*Work to do*.
a) According to the biography of William Levery, aboard which ship did he serve during the Spanish–American War?
b) Reproduce verbatim the portion of the biography of William Levery starting at "- Conflicts: Spanish–American" and ending at "Apprentice First Class.".

- Born: June 3, 1879 Pennsylvania
- Died: Unknown
- Place of burial: Unknown
- Allegiance: United States of America
- Branch: United States Navy
- Service years: 1896 - unknown
- Rank: Apprentice First Class
- Unit: USS Marblehead (C-11)
- Conflicts: Spanish–American War
- Awards: Medal of Honor

= William Levery =

William Levery (June 3, 1879 - unknown) was an Apprentice First Class serving in the United States Navy during the Spanish–American War who received the Medal of Honor for valor.

==Biography==
Levery was born June 3, 1879, in Pennsylvania and after entering the US Navy was sent to fight in the Spanish–American War aboard the Montgomery-class cruiser U.S.S. Marblehead as an Apprentice First Class.

*Data*.

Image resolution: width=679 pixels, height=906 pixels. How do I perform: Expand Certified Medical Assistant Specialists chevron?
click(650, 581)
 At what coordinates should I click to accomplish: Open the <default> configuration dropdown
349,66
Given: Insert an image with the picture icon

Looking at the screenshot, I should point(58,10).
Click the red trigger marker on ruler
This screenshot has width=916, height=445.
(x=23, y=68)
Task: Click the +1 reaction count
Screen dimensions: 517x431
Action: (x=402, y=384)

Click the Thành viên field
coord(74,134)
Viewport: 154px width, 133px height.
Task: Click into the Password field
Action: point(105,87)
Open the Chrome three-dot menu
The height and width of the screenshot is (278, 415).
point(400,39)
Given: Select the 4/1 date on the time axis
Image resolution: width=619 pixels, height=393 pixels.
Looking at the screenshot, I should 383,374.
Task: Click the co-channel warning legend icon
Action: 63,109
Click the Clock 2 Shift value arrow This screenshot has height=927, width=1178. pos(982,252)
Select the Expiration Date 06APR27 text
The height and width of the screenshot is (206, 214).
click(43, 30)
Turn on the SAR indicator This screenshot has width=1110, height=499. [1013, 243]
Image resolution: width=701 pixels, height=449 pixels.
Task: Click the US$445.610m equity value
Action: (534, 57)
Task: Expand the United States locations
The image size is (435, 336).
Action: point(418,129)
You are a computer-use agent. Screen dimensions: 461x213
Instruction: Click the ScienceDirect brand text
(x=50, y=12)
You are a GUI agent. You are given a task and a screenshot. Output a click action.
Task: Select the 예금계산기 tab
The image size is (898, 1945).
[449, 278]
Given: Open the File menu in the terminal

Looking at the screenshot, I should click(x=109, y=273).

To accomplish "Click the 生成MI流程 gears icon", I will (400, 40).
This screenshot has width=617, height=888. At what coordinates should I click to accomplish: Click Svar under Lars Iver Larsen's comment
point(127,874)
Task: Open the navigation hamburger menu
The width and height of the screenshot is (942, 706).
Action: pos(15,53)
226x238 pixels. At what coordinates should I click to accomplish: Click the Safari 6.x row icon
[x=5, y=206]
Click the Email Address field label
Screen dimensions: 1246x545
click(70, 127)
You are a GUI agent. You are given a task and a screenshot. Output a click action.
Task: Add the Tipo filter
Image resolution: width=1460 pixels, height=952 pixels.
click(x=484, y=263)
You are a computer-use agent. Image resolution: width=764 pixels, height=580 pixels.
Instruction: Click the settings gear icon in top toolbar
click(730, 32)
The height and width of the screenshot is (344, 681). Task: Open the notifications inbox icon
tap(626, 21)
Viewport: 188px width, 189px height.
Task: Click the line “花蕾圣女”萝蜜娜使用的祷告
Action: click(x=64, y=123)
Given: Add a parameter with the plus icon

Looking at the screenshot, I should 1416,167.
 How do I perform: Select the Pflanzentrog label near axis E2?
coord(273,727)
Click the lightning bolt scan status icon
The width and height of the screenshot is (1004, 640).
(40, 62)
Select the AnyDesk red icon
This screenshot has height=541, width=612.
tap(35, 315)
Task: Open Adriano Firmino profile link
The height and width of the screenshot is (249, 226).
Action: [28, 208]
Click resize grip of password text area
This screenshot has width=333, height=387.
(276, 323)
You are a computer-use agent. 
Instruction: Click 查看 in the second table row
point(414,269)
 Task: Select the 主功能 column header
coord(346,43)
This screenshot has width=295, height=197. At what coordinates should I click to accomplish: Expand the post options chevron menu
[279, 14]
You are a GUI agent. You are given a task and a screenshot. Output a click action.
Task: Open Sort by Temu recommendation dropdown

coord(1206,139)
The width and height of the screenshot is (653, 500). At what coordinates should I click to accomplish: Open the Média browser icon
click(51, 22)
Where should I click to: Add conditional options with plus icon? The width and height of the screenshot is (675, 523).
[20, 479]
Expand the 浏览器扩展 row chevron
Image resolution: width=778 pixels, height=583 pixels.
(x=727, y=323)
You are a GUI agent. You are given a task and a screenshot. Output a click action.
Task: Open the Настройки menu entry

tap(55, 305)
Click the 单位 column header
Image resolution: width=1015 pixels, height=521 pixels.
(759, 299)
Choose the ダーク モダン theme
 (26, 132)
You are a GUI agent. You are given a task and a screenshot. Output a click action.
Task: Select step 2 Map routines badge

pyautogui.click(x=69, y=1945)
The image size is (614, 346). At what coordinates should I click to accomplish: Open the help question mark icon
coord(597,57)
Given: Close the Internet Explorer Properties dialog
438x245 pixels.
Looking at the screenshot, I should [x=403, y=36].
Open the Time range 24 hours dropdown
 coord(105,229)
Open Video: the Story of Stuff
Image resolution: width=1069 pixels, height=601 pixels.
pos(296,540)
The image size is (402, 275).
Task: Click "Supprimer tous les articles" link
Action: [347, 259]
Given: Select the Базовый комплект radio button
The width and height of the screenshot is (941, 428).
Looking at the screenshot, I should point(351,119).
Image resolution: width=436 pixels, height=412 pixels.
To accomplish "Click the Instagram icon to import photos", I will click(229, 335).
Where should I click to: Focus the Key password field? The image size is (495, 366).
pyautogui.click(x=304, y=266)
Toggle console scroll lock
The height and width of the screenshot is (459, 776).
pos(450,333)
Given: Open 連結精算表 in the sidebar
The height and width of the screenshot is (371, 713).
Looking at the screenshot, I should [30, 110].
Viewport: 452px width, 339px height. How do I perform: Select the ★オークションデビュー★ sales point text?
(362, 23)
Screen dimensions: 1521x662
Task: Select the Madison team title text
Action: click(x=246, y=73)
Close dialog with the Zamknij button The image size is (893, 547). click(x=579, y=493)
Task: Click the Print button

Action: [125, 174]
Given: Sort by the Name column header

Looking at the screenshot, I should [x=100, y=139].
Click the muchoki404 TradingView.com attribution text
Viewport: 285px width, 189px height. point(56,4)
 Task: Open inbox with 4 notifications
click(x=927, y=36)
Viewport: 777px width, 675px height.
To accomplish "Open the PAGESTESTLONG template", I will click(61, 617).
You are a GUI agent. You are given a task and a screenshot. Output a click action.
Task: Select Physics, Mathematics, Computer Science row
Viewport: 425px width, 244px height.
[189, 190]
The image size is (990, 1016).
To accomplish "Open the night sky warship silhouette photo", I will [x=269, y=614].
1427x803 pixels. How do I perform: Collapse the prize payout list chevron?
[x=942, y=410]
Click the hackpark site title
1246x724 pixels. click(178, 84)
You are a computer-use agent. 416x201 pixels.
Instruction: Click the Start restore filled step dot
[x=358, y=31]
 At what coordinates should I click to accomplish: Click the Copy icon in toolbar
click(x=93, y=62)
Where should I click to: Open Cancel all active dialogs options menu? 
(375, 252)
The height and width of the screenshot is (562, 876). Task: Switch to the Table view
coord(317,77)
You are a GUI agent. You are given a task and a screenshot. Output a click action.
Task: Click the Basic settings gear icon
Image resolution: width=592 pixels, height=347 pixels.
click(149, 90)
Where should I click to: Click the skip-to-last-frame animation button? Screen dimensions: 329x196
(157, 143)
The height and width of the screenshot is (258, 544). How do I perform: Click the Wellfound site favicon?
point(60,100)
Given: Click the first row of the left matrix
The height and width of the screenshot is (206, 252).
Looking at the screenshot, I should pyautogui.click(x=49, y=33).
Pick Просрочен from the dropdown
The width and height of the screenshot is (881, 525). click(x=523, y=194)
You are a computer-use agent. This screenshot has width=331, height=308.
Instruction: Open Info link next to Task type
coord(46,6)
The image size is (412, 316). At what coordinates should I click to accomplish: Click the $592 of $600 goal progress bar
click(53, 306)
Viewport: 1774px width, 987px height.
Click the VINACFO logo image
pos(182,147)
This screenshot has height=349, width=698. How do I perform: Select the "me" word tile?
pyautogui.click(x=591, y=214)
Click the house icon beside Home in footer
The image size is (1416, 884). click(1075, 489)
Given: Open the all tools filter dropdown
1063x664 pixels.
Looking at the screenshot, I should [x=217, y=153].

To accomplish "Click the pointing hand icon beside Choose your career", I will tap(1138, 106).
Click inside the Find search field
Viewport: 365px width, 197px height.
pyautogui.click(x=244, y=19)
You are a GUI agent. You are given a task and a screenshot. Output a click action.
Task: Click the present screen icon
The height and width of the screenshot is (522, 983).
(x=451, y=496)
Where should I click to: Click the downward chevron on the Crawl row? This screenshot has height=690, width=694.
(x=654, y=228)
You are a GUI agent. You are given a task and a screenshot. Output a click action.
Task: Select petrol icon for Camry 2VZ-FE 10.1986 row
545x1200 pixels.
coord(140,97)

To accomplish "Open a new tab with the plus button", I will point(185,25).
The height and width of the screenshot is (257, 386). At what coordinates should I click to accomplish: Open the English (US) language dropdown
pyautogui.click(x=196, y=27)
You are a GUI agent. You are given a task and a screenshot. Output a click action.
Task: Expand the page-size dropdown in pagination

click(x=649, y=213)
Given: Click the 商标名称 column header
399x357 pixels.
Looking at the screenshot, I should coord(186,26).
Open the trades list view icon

*Solutions by task*.
a) The Montgomery-class cruiser U.S.S. Marblehead.

b)
- Conflicts: Spanish–American War
- Awards: Medal of Honor

= William Levery =

William Levery (June 3, 1879 - unknown) was an Apprentice First Class serving in the United States Navy during the Spanish–American War who received the Medal of Honor for valor.

==Biography==
Levery was born June 3, 1879, in Pennsylvania and after entering the US Navy was sent to fight in the Spanish–American War aboard the Montgomery-class cruiser U.S.S. Marblehead as an Apprentice First Class.